I hope you haven’t forgotten Sister Wendy Beckett. A quarter century ago, she was widely appreciated throughout the English-speaking world for her insight, wisdom, and wit on television talking about visual art. An awkward, introverted, and contemplative nun, she was brilliant.

Look her up on YouTube if you don’t believe me. She once wrote, “Art, like prayer, is always the expression of longing”—and endeavored to show, even in the most obscure works of modern art, how longings of human beings are expressed and help us understand who we are and who God might be.

We have more than a dozen reviews of Sister Wendy’s writings about paintings and other forms of visual art, for example, this review of her book on the mystery of love in art.
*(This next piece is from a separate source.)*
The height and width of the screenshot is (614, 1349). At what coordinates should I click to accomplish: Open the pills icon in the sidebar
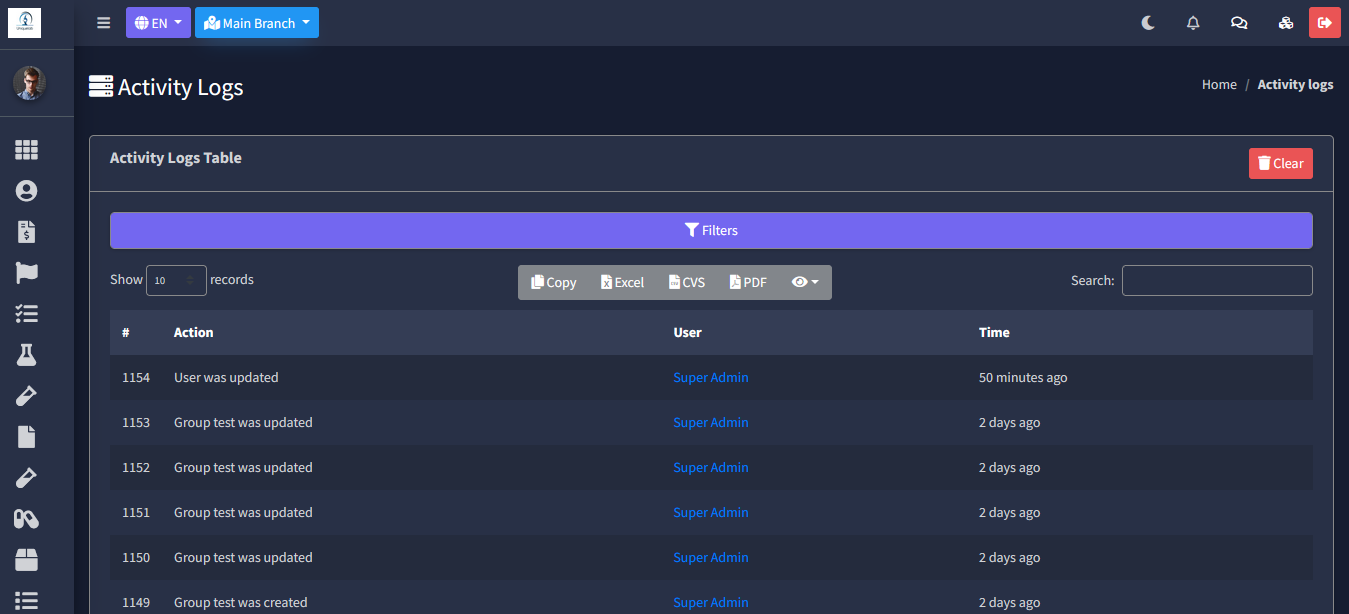26,519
Book publisher and author Robert Ellsberg (also a mainstay on our site, author of important books on saints, Dorothy Day, and other topics) knew the art historian and religious Carmelite well and carried on a long and meaningful correspondence with her. This book offers the opportunity to look-in on what they had to say to each other over a very intense two-and-half-year period.

A variety of characters familiar to those who frequent Spirituality & Practice appear here, too. Adding to the appeal, some of their photographs are in the pages as well. For example, when Ellsberg mentions in a letter that he’s just had a visit with Jim Forest, “my oldest friend, and now my author,” Sister Wendy writes back to say: “How sustaining it must be to have a friend like Jim. When I was 14 and met Val I realized with almost incredulous happiness that God had given me a friend, knowing as I did that as soon as I was 16 I would be entering religious life, where I thought at that time the absoluteness of God’s love expressed in the vow of chastity ruled out friendships.” One pleasure in these pages is watching Sister Wendy process her religious formation years and principles with who she has become as an older adult contemplative. At times the transformation is subtle; at other times, it’s intense.

Thomas Merton appears here, as well, in the conversation between the two letter-writers and in a photograph. Ellsberg seems ready to excuse and explain Merton’s well-known love affair with a woman, in violation of his monastic vows, whereas Sister Wendy takes Merton to task. Still, a change takes place over time, we see, watching Beckett gradually come to forgive the famous monk: “I’ve often been grieved that Merton never seems contrite about his extraordinary breaches of the rule … [but] I see that I am too narrow in categorizing him, and understanding this makes me feel very much less grieved, because he is a wonderful man and has influenced so many, as you say.”

Sister Helen Prejean, of Dead Man Walking fame, appears here. So do Thich Nhat Hanh, Julian of Norwich, Henri Nouwen, Daniel Berrigan, Joan Chittister, and others, all in photographs. We also get to see Sister Wendy and her sisters and some of the paintings and icons that so moved her, which she sometimes sent as reproductions to Ellsberg along with letters.

There are beautiful moments and sentences. Sister Wendy, for example: “I can’t think God minds our mistakes as long as we make them looking at Him.” Also: “As long as we think that happiness depends upon everything going well with us, we are living in a state of illusion.”

Ellsberg is often prompting the nun to think about contemporary issues that one imagines she wouldn’t have otherwise faced, living as a consecrated hermit. There’s even an occasion when he prods her regarding gender fluidity, using the example of the early sixteenth century Spanish Franciscan mystic, Juana de la Cruz Vázquez y Gutiérrez, whose cause for canonization has received attention recently from Pope Francis.

One of the great surprises is how Ellsberg’s attention to dream interpretation over time prompts Sister Wendy to dream and talk about her own dreams more intensely. See the excerpt accompanying this review for a beautiful example of this.